A música tem um poder de nos levar para esse plano. Algumas delas nos provocam essa sensação de que é possível fluir em mundo sem obstáculos. Nossa voz canta esquecendo o idioma que fala, nosso corpo dança desmontando sua própria anatomia. Para além desse mundo chato e transcendente, comandado por Deus, pelo Homem e pelo Capital, onde volta e meia temos de lembrar que precisamos de um teto para morar, de comida na mesa, de boletos pagos, e por aí vai…
A Lady Gaga é importante para mim também. Olho minhas playlists e encontro “Million Reasons”, “You and I”, e eu gosto das músicas do filme também, como “Always Remember Us This Way”, “I’ll Never Love Again”, e “Shallow”. Assim, diante dos limites impostos pelo fim do show ou pelo pause no Spotfy, a cantora carrega possibilidades de futuro.
Este efeito provocado pela música fez-me lembrar de uma canção de Chico Buarque, onde ele diz:
“E se, de repente
A gente não sentisse
A dor que a gente finge e sente
Se de repente
A gente distraísse
O ferro do suplício
Ao som de uma canção
Então, eu te convidaria
Pra uma fantasia
Do meu violão
Canta, canta uma esperança
Canta, canta uma alegria
Canta mais”.
Essa ideia de que pensar a arte não como uma alienação, uma suspensão do real, mas sim um amplificador deste, como algo que pode nos levar adiante. Uma força que surge quando, por alguns instantes não temos de conviver com o “ferro do suplício”, essa metáfora para um mundo como o nosso, onde o desejo e a alegria são constantemente cerceados por inúmeras explorações e violências.

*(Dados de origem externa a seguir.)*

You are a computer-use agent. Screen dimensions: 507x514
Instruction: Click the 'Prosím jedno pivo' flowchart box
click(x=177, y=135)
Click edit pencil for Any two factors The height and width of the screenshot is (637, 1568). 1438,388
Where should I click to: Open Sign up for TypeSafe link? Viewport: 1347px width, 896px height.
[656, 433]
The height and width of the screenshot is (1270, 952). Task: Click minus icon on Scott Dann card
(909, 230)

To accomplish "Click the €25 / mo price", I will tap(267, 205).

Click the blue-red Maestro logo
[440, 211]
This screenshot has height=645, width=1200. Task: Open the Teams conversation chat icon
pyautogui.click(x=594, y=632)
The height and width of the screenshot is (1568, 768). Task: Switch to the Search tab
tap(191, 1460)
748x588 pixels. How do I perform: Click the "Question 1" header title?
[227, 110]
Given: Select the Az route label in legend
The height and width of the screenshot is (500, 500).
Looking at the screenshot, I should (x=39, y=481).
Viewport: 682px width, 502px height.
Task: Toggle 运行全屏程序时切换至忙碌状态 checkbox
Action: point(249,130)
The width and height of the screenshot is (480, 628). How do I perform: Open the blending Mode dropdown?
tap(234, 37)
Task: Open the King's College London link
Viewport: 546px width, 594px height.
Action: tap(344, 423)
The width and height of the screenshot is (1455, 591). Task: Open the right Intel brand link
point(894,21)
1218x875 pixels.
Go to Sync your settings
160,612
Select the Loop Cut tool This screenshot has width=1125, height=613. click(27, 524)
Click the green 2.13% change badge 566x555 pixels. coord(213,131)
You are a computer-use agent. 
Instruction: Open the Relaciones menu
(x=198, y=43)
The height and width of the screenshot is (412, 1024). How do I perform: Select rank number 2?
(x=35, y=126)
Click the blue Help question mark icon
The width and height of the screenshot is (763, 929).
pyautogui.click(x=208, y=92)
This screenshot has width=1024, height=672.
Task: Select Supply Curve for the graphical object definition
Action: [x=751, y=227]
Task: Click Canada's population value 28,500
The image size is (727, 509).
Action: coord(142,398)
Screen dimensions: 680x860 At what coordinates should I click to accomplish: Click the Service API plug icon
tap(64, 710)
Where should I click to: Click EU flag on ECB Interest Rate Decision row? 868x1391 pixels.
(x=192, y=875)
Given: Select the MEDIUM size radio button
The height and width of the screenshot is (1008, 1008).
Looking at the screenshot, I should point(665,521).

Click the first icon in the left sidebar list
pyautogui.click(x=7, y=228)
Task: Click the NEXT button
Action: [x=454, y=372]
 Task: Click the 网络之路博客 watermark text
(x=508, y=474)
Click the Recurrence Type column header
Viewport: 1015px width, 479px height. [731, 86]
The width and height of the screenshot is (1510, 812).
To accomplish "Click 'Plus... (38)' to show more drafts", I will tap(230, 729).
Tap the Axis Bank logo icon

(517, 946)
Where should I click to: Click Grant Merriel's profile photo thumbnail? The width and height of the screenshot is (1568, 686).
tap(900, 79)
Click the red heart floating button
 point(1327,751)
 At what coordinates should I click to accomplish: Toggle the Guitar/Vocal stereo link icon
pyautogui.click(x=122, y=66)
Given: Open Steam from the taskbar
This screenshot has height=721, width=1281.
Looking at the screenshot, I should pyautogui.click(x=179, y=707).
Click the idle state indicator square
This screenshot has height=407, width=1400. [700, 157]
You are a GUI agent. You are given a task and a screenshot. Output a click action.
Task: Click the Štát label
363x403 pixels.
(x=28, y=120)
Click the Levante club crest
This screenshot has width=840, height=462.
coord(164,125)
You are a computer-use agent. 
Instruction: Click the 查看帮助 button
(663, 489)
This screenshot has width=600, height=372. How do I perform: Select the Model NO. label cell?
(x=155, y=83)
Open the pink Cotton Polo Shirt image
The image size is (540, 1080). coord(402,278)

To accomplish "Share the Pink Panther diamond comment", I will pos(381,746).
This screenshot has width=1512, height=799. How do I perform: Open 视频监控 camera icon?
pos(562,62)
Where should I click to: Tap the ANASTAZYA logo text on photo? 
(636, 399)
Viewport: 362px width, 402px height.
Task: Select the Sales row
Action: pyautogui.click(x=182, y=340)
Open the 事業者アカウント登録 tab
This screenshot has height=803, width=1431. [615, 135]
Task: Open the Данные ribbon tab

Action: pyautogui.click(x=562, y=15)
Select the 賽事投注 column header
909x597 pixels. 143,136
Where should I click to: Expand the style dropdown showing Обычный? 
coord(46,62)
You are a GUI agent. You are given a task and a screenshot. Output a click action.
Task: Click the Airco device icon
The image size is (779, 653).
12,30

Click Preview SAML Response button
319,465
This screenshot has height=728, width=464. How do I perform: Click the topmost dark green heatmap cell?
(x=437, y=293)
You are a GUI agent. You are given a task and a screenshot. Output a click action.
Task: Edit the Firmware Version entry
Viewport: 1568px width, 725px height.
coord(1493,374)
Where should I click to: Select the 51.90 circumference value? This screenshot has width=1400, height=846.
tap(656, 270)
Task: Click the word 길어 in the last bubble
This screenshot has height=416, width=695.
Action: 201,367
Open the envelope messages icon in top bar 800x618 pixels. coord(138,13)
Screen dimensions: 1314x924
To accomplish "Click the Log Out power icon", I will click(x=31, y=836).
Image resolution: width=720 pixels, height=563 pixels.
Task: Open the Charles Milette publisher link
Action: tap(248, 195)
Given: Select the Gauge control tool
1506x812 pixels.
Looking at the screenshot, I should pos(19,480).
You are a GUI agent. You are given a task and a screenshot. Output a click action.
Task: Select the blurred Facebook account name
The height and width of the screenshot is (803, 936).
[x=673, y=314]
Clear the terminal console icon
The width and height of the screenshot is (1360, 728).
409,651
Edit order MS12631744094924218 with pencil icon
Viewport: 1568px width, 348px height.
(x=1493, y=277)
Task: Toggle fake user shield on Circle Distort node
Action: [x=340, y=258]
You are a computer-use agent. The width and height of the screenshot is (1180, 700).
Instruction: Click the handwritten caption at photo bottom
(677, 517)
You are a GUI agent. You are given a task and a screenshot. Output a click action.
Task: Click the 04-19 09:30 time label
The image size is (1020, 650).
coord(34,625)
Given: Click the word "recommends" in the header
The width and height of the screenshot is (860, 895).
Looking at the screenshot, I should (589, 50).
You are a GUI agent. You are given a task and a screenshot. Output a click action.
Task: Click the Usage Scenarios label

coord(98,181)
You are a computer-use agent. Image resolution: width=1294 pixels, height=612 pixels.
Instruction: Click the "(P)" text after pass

A questão é o que faremos com isso. Como manteremos o voo pleno que composições como essas nos proporcionam. Sem arte, não haverá futuro e creio que muito dos nossos impasses emocionais surgem quando deixamos de crer nas ancestrais forças da vida. Pois a tristeza infla o poder e vice-versa. E, além disso, pouco a pouco, mina nossos caminhos.
A Lady Gaga proporciona essa atitude implacável contra os apequenamentos da vida. Fico feliz quando vejo que isso serve para as pessoas vencerem as pequenas batalhas do dia a dia que nos fazem grandes. Essas conquistas que temos e muitas vezes nem nos damos conta. Afinal, fazemos o que podemos diante das imprecisões do destino. Difícil saber a gerência que temos com o que nos acontece, só sei que a música me leva longe.